(DO THIS):
Please reproduce the data below with "Which spot should I click to" substituted for each "Where should I click to", changing nothing else.

(THE DATA):
--------
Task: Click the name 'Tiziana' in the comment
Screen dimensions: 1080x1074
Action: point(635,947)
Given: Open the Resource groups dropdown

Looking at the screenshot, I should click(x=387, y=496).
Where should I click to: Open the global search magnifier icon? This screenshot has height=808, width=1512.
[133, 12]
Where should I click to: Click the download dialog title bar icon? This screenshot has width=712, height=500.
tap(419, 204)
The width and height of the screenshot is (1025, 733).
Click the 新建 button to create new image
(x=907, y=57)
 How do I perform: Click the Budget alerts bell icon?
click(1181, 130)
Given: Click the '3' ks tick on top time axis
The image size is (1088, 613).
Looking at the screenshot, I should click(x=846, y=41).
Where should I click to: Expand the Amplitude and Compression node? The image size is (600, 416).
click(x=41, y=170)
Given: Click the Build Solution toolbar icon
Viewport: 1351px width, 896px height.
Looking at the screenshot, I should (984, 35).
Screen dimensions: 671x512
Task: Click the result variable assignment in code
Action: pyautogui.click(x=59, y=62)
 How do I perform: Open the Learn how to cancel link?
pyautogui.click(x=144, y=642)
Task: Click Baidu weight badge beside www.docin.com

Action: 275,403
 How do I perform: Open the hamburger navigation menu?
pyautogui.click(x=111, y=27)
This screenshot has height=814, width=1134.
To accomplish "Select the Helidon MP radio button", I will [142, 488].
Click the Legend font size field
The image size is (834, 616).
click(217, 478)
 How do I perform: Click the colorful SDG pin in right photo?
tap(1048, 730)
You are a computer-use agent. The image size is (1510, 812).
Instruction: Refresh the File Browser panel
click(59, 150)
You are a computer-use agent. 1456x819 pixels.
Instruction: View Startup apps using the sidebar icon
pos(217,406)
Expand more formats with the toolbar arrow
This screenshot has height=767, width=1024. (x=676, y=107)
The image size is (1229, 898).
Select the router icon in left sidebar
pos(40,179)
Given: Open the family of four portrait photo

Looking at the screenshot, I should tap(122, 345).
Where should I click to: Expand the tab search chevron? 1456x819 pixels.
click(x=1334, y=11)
--------
(SOLUTION TO THIS EXERCISE):
Task: Click the name 'Tiziana' in the comment
Screen dimensions: 1080x1074
Action: point(635,947)
Given: Open the Resource groups dropdown

Looking at the screenshot, I should click(x=387, y=496).
Which spot should I click to: Open the global search magnifier icon? This screenshot has height=808, width=1512.
[133, 12]
Which spot should I click to: Click the download dialog title bar icon? This screenshot has width=712, height=500.
tap(419, 204)
The width and height of the screenshot is (1025, 733).
Click the 新建 button to create new image
(x=907, y=57)
 How do I perform: Click the Budget alerts bell icon?
click(1181, 130)
Given: Click the '3' ks tick on top time axis
The image size is (1088, 613).
Looking at the screenshot, I should click(x=846, y=41).
Which spot should I click to: Expand the Amplitude and Compression node? The image size is (600, 416).
click(x=41, y=170)
Given: Click the Build Solution toolbar icon
Viewport: 1351px width, 896px height.
Looking at the screenshot, I should (984, 35).
Screen dimensions: 671x512
Task: Click the result variable assignment in code
Action: pyautogui.click(x=59, y=62)
 How do I perform: Open the Learn how to cancel link?
pyautogui.click(x=144, y=642)
Task: Click Baidu weight badge beside www.docin.com

Action: 275,403
 How do I perform: Open the hamburger navigation menu?
pyautogui.click(x=111, y=27)
This screenshot has height=814, width=1134.
To accomplish "Select the Helidon MP radio button", I will [142, 488].
Click the Legend font size field
The image size is (834, 616).
click(217, 478)
 How do I perform: Click the colorful SDG pin in right photo?
tap(1048, 730)
You are a computer-use agent. The image size is (1510, 812).
Instruction: Refresh the File Browser panel
click(59, 150)
You are a computer-use agent. 1456x819 pixels.
Instruction: View Startup apps using the sidebar icon
pos(217,406)
Expand more formats with the toolbar arrow
This screenshot has height=767, width=1024. (x=676, y=107)
The image size is (1229, 898).
Select the router icon in left sidebar
pos(40,179)
Given: Open the family of four portrait photo

Looking at the screenshot, I should tap(122, 345).
Which spot should I click to: Expand the tab search chevron? 1456x819 pixels.
click(x=1334, y=11)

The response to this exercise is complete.